Should people feel worried that cell phone companies can track their every move if they want to?
The tracking itself is not a violation. Phone companies are allowed to collect data that helps them engineer their networks, and this data is necessary for deciding where to place cell towers, how to route calls, and so on. The problem occurs when companies use or sell location information for other purposes: marketing, mostly. There’s incredible pressure for companies to monetize their assets, and it’s becoming increasingly clear that data can be a game-changing asset. Phone companies have considered using their data for personalized and location-based advertising, and in some cases are even analyzing social networks based on call records. So people have good cause to be concerned.

BU is working on this project with Deutsche Telekom, recently forced to reveal it had closely tracked a German politician. Does that pose a conflict for your work?
DT is an immense company and we work with folks in the research arm while the story about the politician concerns the operational side. However, when data like this is released into the public domain, it actually aids research, because it provides realistic inputs for experiments and analyses.

What sort of work have you been doing since receiving the NSF grant?
The work is just getting started. There’s the research side and the outreach side. We’ve started a project to do a stronger form of authentication between phones. Say we meet in a bar and I want to send you my contact information. If I sent it through the internet, there’s all sorts of security issues associated with that. It would be nice if I could send this directly from my phone to your phone. We could do this in a way that had no exposure to eavesdropping over the internet. One of the advantages you have in this situation is that both phones are in the same environment, so they can sense the same environment. And a simple way to do that is to take the two phones and shake them at the same time while holding them together. So they’re both sensing acceleration and that can be measured, and that gives you the ability to create encryption keys in both phones, without any data passing between them. So nothing that can be eavesdropped on passed between the two phones, but both phones now possess a secret that allows them to communicate.

What kind of phone do you use?
An iPhone.

Do you think that’s the most secure?
Of the softphones? Yes. Of all phones? Not at all. It’s certainly less secure than a phone from the previous generation where the software was provided by the manufacturer and couldn’t be modified.

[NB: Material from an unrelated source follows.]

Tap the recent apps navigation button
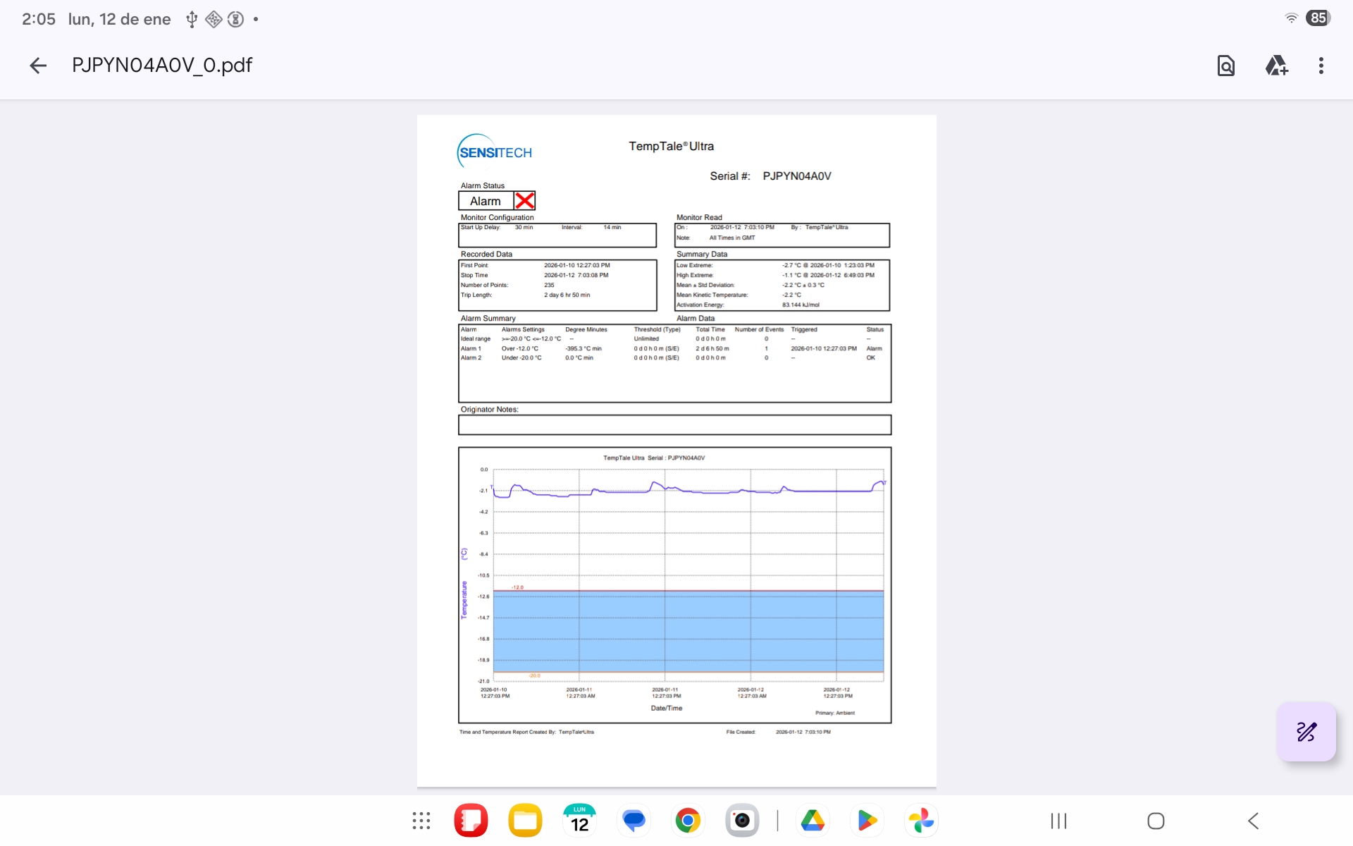(x=1058, y=821)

What kind of security measures have you taken?
Actually, the biggest change that I’ve made is to realize how vulnerable my data is if it doesn’t have a pass code on it. But a pass code only slows down dedicated hackers; it doesn’t prevent them. Studies have shown it’s not hard to disable a pass code if you have access to the phone. But it takes a certain period of time. The idea is that you slow the attacker down enough so that you’d have time to, let’s say, engage the remote wipe feature, if that’s what you decide to do. Apple has now added a remote erase feature, which was a big selling point for the BlackBerry for a long time. The basic idea was that your BlackBerry contained so much company information that the company needs the ability to erase it if you lose it.